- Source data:
============================================================
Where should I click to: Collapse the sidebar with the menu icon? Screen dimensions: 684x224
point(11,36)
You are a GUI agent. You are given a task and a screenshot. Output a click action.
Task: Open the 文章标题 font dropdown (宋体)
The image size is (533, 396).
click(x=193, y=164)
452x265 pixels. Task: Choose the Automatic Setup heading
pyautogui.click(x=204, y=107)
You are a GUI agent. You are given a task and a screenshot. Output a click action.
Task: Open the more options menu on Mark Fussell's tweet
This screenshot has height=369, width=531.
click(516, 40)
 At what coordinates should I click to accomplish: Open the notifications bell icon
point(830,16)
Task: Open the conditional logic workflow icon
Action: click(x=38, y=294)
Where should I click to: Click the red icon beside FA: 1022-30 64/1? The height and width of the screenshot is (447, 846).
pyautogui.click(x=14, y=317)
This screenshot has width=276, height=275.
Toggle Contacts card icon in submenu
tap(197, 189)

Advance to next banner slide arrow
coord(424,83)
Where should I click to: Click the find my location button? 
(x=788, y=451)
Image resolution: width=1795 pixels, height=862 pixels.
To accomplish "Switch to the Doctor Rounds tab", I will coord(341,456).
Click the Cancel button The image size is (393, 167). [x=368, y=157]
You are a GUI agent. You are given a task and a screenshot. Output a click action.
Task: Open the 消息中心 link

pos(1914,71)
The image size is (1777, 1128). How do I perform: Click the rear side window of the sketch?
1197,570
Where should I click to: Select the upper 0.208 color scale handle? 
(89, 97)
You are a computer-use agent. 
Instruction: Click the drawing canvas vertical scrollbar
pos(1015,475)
============================================================
- Task goal:
Could you please repeat the data exactly as given?

- Response box:
Where should I click to: Collapse the sidebar with the menu icon? Screen dimensions: 684x224
point(11,36)
You are a GUI agent. You are given a task and a screenshot. Output a click action.
Task: Open the 文章标题 font dropdown (宋体)
The image size is (533, 396).
click(x=193, y=164)
452x265 pixels. Task: Choose the Automatic Setup heading
pyautogui.click(x=204, y=107)
You are a GUI agent. You are given a task and a screenshot. Output a click action.
Task: Open the more options menu on Mark Fussell's tweet
This screenshot has height=369, width=531.
click(516, 40)
 At what coordinates should I click to accomplish: Open the notifications bell icon
point(830,16)
Task: Open the conditional logic workflow icon
Action: click(x=38, y=294)
Where should I click to: Click the red icon beside FA: 1022-30 64/1? The height and width of the screenshot is (447, 846).
pyautogui.click(x=14, y=317)
This screenshot has width=276, height=275.
Toggle Contacts card icon in submenu
tap(197, 189)

Advance to next banner slide arrow
coord(424,83)
Where should I click to: Click the find my location button? 
(x=788, y=451)
Image resolution: width=1795 pixels, height=862 pixels.
To accomplish "Switch to the Doctor Rounds tab", I will coord(341,456).
Click the Cancel button The image size is (393, 167). [x=368, y=157]
You are a GUI agent. You are given a task and a screenshot. Output a click action.
Task: Open the 消息中心 link

pos(1914,71)
The image size is (1777, 1128). How do I perform: Click the rear side window of the sketch?
1197,570
Where should I click to: Select the upper 0.208 color scale handle? 
(89, 97)
You are a computer-use agent. 
Instruction: Click the drawing canvas vertical scrollbar
pos(1015,475)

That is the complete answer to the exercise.